We will buy over 600 native trees for the project "Treemad". Through NGO Ny Tanintsika, local people will plant these trees to encourage reforestation across the island, providing much-needed habitats for critically endangered lemurs.
Feedback Madagascar work at the grassroots, listening to local people and working with them and local partners to establish shared aims which address both short and long-term needs. The charity recognises the relationship between poverty, environmental degradation and poor health, so by planting and protecting hundreds of hectares of indigenous forest they aim to promote social development and improve the management of natural resources by local people.

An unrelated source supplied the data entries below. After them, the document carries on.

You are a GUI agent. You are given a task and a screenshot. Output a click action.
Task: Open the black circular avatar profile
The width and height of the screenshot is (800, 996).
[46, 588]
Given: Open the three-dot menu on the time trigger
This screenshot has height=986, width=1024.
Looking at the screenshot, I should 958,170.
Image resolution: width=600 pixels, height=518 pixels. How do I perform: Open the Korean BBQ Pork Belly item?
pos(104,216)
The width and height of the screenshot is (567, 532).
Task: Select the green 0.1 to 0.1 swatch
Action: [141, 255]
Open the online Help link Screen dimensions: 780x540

Feedback’s work in Madagascar is carried out through independent NGO Ny Tanintsika (Malagasy for "Our Earth"). Ny Tanintsika was created with the assistance of Feedback staff and friends. Treemad's aims include establishing 3 million trees in 3,000 hectares which will catch 66,000 tons of carbon dioxide per year, as well as actively protecting a further 30,000 hectares of existing natural forest. Local people will plant native trees for Treemad. It’s £3 per tree and we intend to help them plant 665 trees at the cost of £2000.
Madagascar holds 5% of the world’s plant and animal species, making it one of the most biodiverse places on the planet. However, deforestation has resulted in many species being put at great risk: of the 71 surviving lemur species in Madagascar, 64% are endangered or vulnerable. Two of our lemur species at Blair Drummond Safari Park - the black-and-white ruffed lemur (pictured below) and red ruffed lemur - are both critically endangered.
One of the charity's successful ventures is The Wild Silk Project, featured and detailed in the BBC documentary "Madagascar" to highlight good conservation practise. Their efforts have resulted in the production of 50 tonnes of silk yearly that is sold locally, regionally and internationally, substantially increasing the income of 800 households Feedback Madagascar work with. These scarves are woven by the Malagasy women of Madagascar and money goes towards women's cooperatives to pay a living wage to their makers.
Where your money goes
Ranomafana National Park
I work with different species of lemur every day, all of them endangered in the wild. It is essential that we protect these unique animals before we lose them and the trees they live in. That is why I want to help Feedback Madagascar plant new trees to provide lemurs with much-needed habitats, ensuring we prevent their extinction.